Buggy Software: Achilles Heel of Big-Data-Powered Science?

We've heard a lot about scientific fraud recently, and it's a serious concern. But how reliable are honest research results? On the science website iSGTW, the journalist Adrian Giordani points to a growing concern with software defects:

In October 2012, a workshop about maintainable software practices in e-science highlighted that unchecked errors in code have caused retractions in major research papers. For example, in December 2006, Geoffrey Chang from the Department of Molecular Biology at the Scripps Research Institute, California, US, was horrified when a hand-written program flipped two columns of data, inverting an electron-density map. As a result, a number of papers had to be retracted from the journal Science.

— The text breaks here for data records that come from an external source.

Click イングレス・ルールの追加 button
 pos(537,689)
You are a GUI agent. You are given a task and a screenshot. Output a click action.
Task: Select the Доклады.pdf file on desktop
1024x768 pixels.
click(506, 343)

In an earlier paper co-authored with a professor of forensic software engineering, Leslie Hatton, he had written:

I (Hatton) have worked for 40 years in meteorology, seismology, and computing, and most of the software I've used has been corrupted to some extent by such defects - no matter how earnestly the programmers performed their feats of testing. The defects, when they eventually surface, always seem to come as a big surprise.

The defects themselves arise from many causes, including: a requirement might not be understood correctly; the physics could be wrong; there could be a simple typographical error in the code, such as a + instead of a - in a formula; the programmer may rely on a subtle feature of a programming language which is not defined properly, such as uninitialized variables; there may be numerical instabilities such as over-flow, under-flow or rounding errors; or basic logic errors in the code. The list is very large. All are essentially human in one form or another but are exacerbated by the complexity of programming languages, the complexity of algorithms, and the sheer size of the computations.

A site called RunMyCode, developed by the Columbia University computer scientist Victoria Stodden, helps scientists discover errors by sharing code and data, accelerating replication of experiments.  And fortunately many software glitches, as in more familiar consumer products, occur only occasionally and don't seriously affect functionality most of the time. The real problem is that once in a while a software error can turn lethal, as it did notoriously in radiation therapy in the 1980s.

Replicability can help scientists correct inevitable bugs. But what about the many other programs that govern everyday life, from forensic lab tests to credit scores and anti-terrorism watch lists, of which the codes are often commercial or national security secrets? In the Defense Department's troubled F-35 jet program,

the "gorilla in the room," [the project manager Air Force Major] General [Christopher] Bogdan said, is testing and securing the 24 million lines of software code for the plane and its support systems, a mountain of instructions that goes far beyond what has been tried in any plane.

In civilian life, for example in credit score calculations, there is often no effective appeal from these programs' results. The question now is whether we can develop better tools for catching false positives and false negatives before they do serious damage.